The Oscar Shorts Film Festival will be held the next two Saturdays at the Catlow Theater, followed by a red-carpet Oscar viewing party on Sunday, Feb. 28, at Barrington's White House.

Barrington-area movie lovers will have insider access to two of the most compelling and hardest to see Oscar-nominated film categories - Best Animated Short Film and Best Live Action Short Film. The Barrington Cultural Commission and The Catlow Theater are teaming up to bring you the five nominees in each category for a total of 10 films.

Animated films will be shown at noon Feb. 20 and 27, followed about 2 p.m. by live-action films.

The animated films average a running time of less than 10 minutes, while the live-action films generally look at more serious subjects and average about 20 minutes. There will be a brief intermission between the two showings.

Seats are limited. Tickets are $10 and are available in advance from 10 a.m. to 9 p.m. Monday through Saturday at the Catlow Theater and Baloney's Restaurant, or online at www.thecatlow.com.

Hollywood's Greatest Night Oscar Party will take place from 6:30 to 11 p.m. at 145 W. Main St. The red carpet will be rolled out and guests can sip champagne and nibble on hors d'oeuvres while watching the excitement of Oscar night unfold. The broadcast will be streaming live on multiple large screens throughout the home. Dress to impress or come as your favorite celebrity.

Tickets are $25 and include hors d'oeuvres, desserts, a glass of champagne and a chance at prizes that will be awarded throughout the evening. There will be a cash bar.

For information and tickets, visit www.barringtonswhitehouse.com.

Animated nominees:

• "Bear Story," Gabriel Osorio and Pato Escala - A melancholy old bear takes a mechanical diorama that he has created out to his street corner where passers-by can look into the peephole of his story.

• "Prologue," Richard Williams and Imogen Sutton - 2,400 years ago, four warriors battle to the death in an intense struggle witnessed by a little girl, who then runs to her grandmother for comfort.

• "Sanjay's Super Team," Sanjay Patel and Nicole Grindle - Young Sanjay, a first-generation Indian-American, is obsessed with cartoons, but develops a new perspective that he and his father can both embrace.
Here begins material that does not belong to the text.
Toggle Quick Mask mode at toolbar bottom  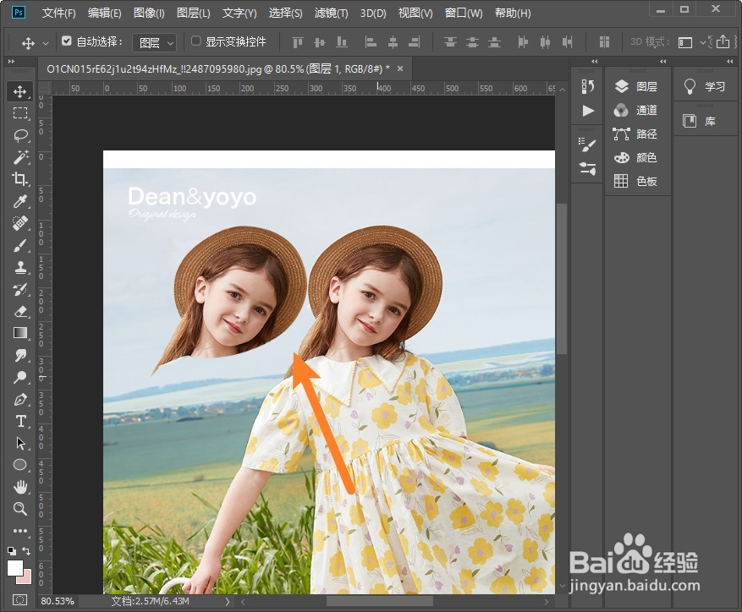click(20, 599)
• "We Can't Live without Cosmos," Konstantin Bronzit -Two best friends have dreamed since childhood of becoming cosmonauts and make the sacrifices necessary to achieve their shared goal.

• "World of Tomorrow," Don Hertzfeldt - A little girl named Emily is taken on a fantastical tour of her distant future by a surprising visitor who reveals unnerving secrets about humanity's fate.

Live-action nominees:

• "Ave Maria," Basil Khalil and Eric Dupont - Five nuns living in the West Bank find their routine disrupted when the car of a family of Israeli settlers breaks down outside the convent.

• "Day One," Henry Hughes - An Afghan-American woman joins the U.S. military as an interpreter and she accompanies troops pursuing a bomb-maker, and must bridge the gender and culture gap.

• "Everything Will Be Okay (Alles Wird Gut)," Patrick Vollrath - Michael, a divorced father devoted to his eight-year-old daughter, Lea, picks her up for their usual weekend together, but something is very different.

• "Shok," Jamie Donoughue - In Kosovo in 1998, two young boys are best friends living normal lives, but as war engulfs their country, the choices they make threaten their friendship, families and lives.

• "Stutterer," Benjamin Cleary and Serena Armitage - For a lonely typographer, an online relationship has provided a connection without revealing the speech impediment, until he is faced with meeting his online paramour in the flesh.